[Collection entries]
— START —

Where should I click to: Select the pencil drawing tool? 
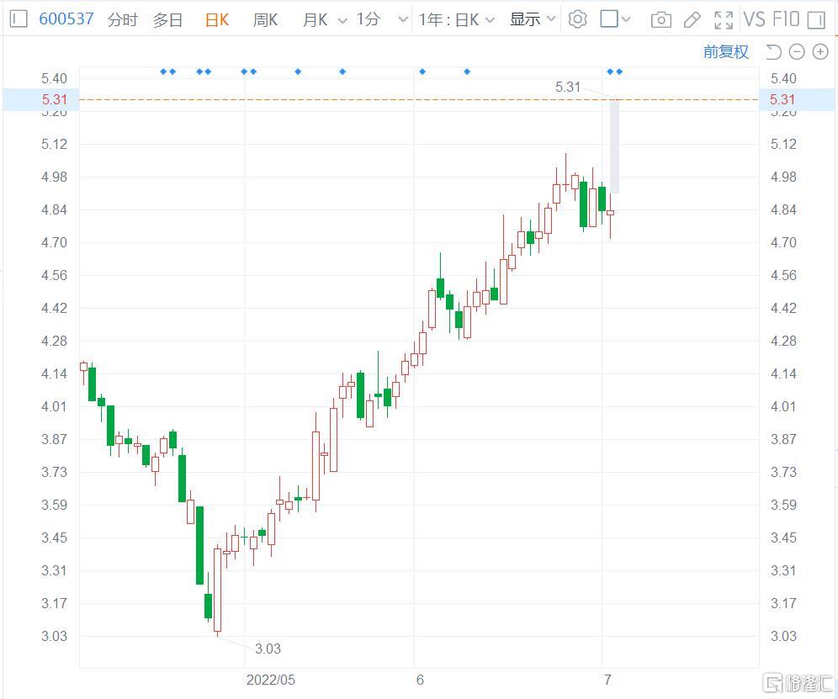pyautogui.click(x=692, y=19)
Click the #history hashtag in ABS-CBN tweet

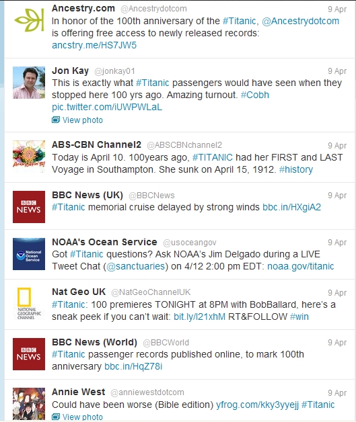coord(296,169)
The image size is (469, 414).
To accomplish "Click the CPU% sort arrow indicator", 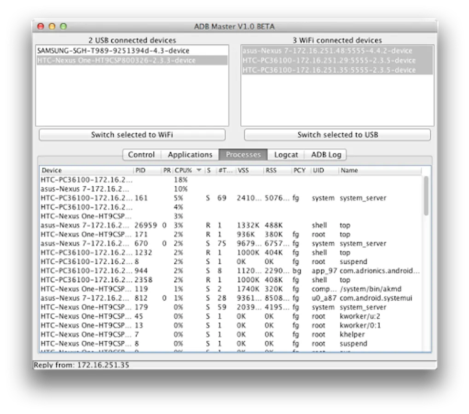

— END —

◆ TASK REQUIREMENTS
Rewrite all of the material above with "pencil drawing tool" replaced by "pencil tool", keeping everything else the same and leaving out the pictures.

◆ RESPONSE TO THIS TASK
Where should I click to: Select the pencil tool? 
pyautogui.click(x=692, y=19)
Click the #history hashtag in ABS-CBN tweet

coord(296,169)
The image size is (469, 414).
To accomplish "Click the CPU% sort arrow indicator", 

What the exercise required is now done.